As I had hoped, though, the dessert quelled the mutiny. Meanwhile, my fellows were reveling in the meat extravaganza. I can neither confirm nor deny that Elisa was heard to say "this means I can get an empanada and a cheeseburger." She also discovered the joy of the Chaac-Mool Yucatan food stand, which I had experienced after the SF Chocolate Salon just when I needed something substantial. The line for the cheeseburger at 4505 Meats (served with a bag of pork rinds, stay classy) was so long that I actually ducked back around a couple of corners to grab some falafel from the Liba truck, waited and was served, and got back before my friends got their burgers. The little line for Liba was so dwarfed by the crowds waiting for a kung-fu taco (?) from the stand next door that it felt like cheating. People who got on kept asking 'is this the falafel line?' as if they'd be told no, they'd actually have to wait 45 minutes. The kung fu tacos might have been awesome, but there's no reason Liba shouldn't have had a queue that big as well. My general feeling about falafel is 'meh,' just like its flavor. It's a go-to vegan meal when there's no alternative and nothing to write home about. Liba makes fried chickpeas into a destination dish, with a crunchy, freshly-fried and flavorful exterior, a soft middle, and slightly overwhelming tahini and chimichurri sauces. Like the producers of the other foods I tried, Liba is also incredibly socially conscious: the vendors boast about their sustainability, use of local ingredients, and green business practices. The festival as a whole used about 90% compostable materials to serve food, even though some fools still didn't get it and threw their cups and implements in the trash.
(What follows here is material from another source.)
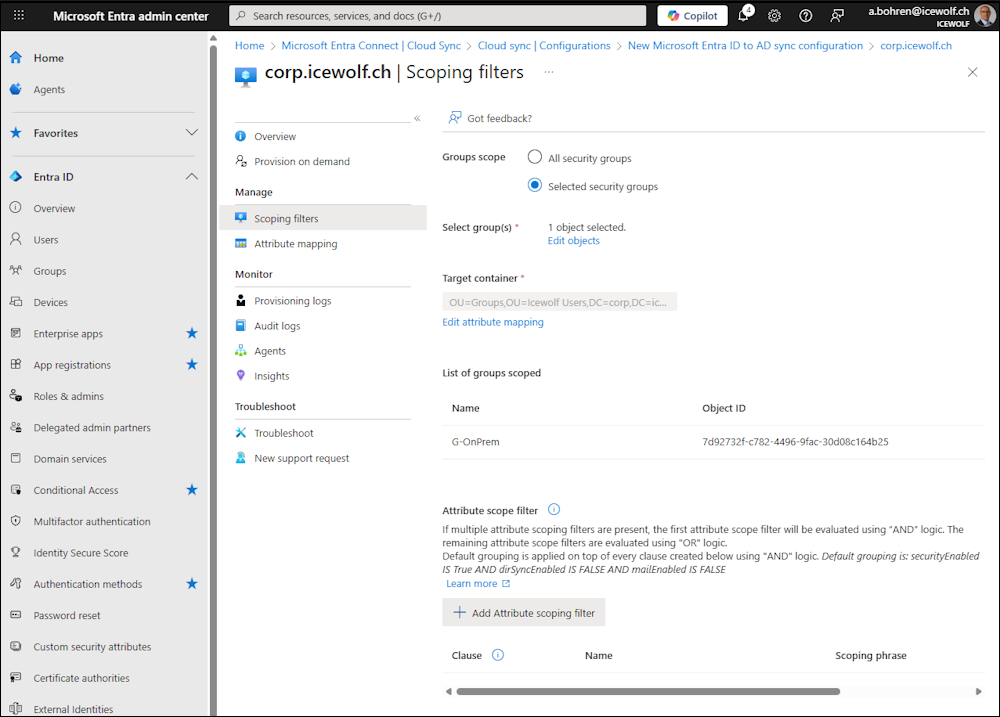Open Provisioning logs under Monitor

292,301
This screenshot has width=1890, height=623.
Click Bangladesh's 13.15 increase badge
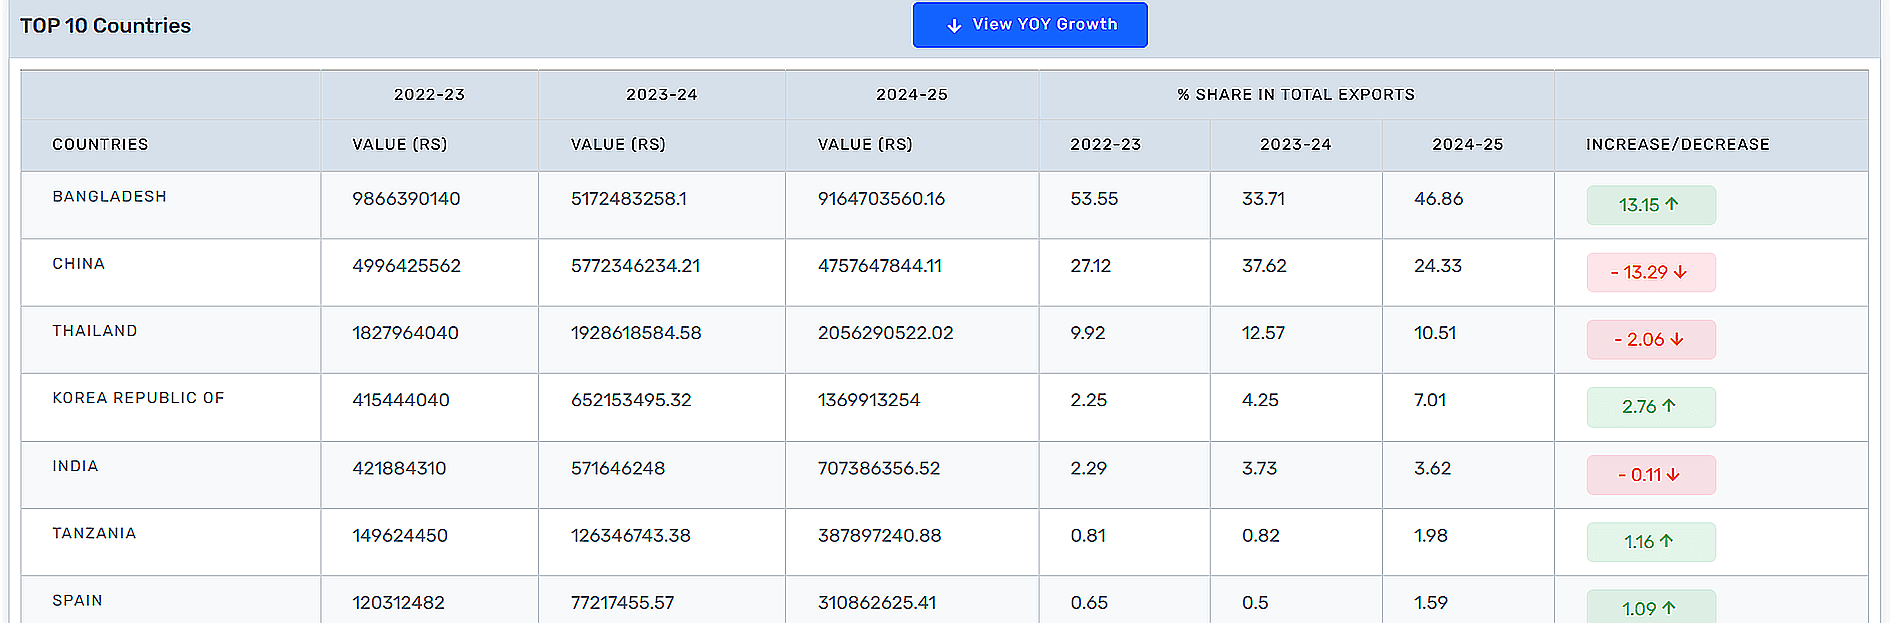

By the time 4505 delivered the goods, my feet of a forty-year-old were quite literally giving out. I was almost prepared to sit down on the grotty sidewalk next to some random Mission house, but Mr. Fabulous found us seating on the upturned crate and board set-up provided for that purpose. I sank down with profound gratefulness. Elisa dreamed of a Coke and I fantasized about iced tea, but we both decided to get them at home. I had not only come in well under budget but learned valuable lessons to be applied if I'm around the area next year, tried some foods I'd been waiting to try for years, and had quite enough of crowds for some time (and hipsters forever, but that happened long ago). A good portion of San Francisco enjoyed its food-coma induced naps that afternoon.
*I'm making a variety of assumptions here, but at least I'm aware I'm making them.